If you have a 6m Motorhome and a 3m trailer, you pay more than a 10M motorhome.

End of, Tough !


----------



## geordie01 (Apr 20, 2006)

i only live 8 miles from the port and i wouldnt use them you can put a lot of fuel in your tank for some of the quotes i have had off them they only seem interested in 2 day trippers


----------



## teemyob (Nov 22, 2005)

*DFDS*

The other problem with DFDS is actualy getting them to accept you.

In the past on Norway crossings, I have had to ring them.

See Mine or Frank (SallyTraffics) topics.

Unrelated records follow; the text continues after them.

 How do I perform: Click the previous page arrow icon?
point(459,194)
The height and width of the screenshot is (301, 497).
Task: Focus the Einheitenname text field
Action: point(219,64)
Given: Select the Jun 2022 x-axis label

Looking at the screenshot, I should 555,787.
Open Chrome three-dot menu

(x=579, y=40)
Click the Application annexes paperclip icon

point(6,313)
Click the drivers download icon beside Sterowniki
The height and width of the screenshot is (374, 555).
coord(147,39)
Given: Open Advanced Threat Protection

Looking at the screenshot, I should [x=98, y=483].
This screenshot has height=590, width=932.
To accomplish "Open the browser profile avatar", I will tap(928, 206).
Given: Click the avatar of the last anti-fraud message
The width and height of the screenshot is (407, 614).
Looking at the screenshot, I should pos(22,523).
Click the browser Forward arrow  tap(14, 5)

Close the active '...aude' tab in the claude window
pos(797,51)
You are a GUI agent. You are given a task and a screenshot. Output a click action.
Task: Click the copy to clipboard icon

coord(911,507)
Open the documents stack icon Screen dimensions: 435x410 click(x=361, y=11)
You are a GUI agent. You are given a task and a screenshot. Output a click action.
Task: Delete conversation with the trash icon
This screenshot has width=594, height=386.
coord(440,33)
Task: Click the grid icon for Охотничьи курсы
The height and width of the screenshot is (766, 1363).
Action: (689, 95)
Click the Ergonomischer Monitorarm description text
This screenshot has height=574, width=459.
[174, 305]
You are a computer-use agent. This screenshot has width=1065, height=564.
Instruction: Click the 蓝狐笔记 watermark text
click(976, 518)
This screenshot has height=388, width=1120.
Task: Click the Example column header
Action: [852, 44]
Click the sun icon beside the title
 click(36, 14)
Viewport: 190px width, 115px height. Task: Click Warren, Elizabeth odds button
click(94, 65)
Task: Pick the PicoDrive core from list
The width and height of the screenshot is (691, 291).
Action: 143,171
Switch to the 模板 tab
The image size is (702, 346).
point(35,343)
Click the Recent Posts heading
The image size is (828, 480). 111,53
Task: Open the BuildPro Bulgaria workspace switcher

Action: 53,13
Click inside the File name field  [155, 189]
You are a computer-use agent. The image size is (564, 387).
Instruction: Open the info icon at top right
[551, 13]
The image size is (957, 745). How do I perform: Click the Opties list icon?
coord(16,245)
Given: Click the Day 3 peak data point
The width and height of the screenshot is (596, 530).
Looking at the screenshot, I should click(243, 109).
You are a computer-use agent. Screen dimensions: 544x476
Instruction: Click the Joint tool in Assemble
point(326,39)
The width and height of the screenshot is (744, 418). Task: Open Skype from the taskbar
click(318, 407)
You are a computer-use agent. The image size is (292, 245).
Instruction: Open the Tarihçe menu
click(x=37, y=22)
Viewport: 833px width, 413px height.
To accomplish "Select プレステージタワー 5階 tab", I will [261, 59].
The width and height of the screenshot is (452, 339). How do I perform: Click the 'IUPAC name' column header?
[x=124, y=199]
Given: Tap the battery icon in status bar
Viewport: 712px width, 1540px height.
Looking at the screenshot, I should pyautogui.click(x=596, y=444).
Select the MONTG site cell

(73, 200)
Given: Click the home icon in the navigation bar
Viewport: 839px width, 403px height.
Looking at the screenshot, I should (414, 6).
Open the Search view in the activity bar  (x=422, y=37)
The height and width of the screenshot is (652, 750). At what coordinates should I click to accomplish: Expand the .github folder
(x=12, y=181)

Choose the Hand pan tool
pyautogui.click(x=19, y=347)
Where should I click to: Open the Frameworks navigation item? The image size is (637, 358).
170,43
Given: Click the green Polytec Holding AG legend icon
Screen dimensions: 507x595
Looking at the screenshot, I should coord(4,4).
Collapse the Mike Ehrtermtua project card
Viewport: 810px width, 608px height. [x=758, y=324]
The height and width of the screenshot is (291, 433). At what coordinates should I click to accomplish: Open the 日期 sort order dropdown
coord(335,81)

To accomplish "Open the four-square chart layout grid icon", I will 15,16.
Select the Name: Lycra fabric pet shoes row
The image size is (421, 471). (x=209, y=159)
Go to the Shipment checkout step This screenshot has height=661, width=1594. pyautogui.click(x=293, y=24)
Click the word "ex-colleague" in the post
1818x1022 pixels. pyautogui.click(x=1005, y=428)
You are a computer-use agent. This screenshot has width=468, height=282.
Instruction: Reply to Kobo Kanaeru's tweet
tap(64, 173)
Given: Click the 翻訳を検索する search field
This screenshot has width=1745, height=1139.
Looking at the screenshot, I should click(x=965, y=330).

You are better off for Beneluxe using POSL or Stena. Never had any problems with them

Trev


----------



## machilly (Feb 10, 2007)

Hi I am exactly the same, used P & O last year for my annual Spanish retreat, having costed it up in full this year, I am travelling from Dover to Dunkirk, driving through France then Spain using aires, I will takle 3 days to go down and same coming back, ferry fares /eurotunnel in total only £160 total journey including UK is 3000 miles I get around 22 to the gallon
so total fuel will be around £680.
Going with P&O return to bilbao, would cost me approx £800 + fuel to South of spain and back £300.

The above does not take into count food on the boat and if there is a booze cruise, the sleepless nights..

regards


----------



## Vennwood (Feb 4, 2007)

Its not just DFDS they are all at it in one way or another

Norfolkline are offering 50% off for a car and caravan yet only 10% off for a motorhome. Discrimination in my view.

SeaFrance Carnet offer £32 each way for up 5 mtrs but a 6 mtr motorhome jumps to £69.50 each way while a car and caravan weighs in at £43 for up to 12 mtrs

Seems these ferry companies just don't like motorhomes


----------



## KJ_1336 (Aug 3, 2009)

*ferries*

we have just done a return journey with norfolk line for £102 for a 10 mtr van and towcar on. p&o wanted over double as did sea frog.


----------



## KJ_1336 (Aug 3, 2009)

*ferries*

we have just done a return journey with norfolk line for £102 for a 10 mtr van and towcar on. p&o wanted over double as did sea frog.


----------



## mgw (Mar 27, 2007)

Try P&O north sea ferries better ships than dfds and alot cheaper we used them last year and there was a M/H with a smart car on an a frame he unhooked the car and his wife drove it onto the ferry I presume it was a lot cheaper than when coupled to his m/h


----------



## teemyob (Nov 22, 2005)

*P&O*



mgw said:


> Try P&O north sea ferries better ships than dfds and alot cheaper we used them last year and there was a M/H with a smart car on an a frame he unhooked the car and his wife drove it onto the ferry I presume it was a lot cheaper than when coupled to his m/h


I Use P&O North Sea a lot. Fair prices.

I think it is a case of having a good look around though.

8 Adults & 1 Infant with a 9m Motorhome can get to £800 or £1000 with a Trailer for a Hull-Rotterdam-Hull Return, overnight.

The same vehicle on a DAY sailing with Stena from Hook of Holland to Harwich with an outside family day cabin £225

Good thing about Stena is you can use Tesco deals


----------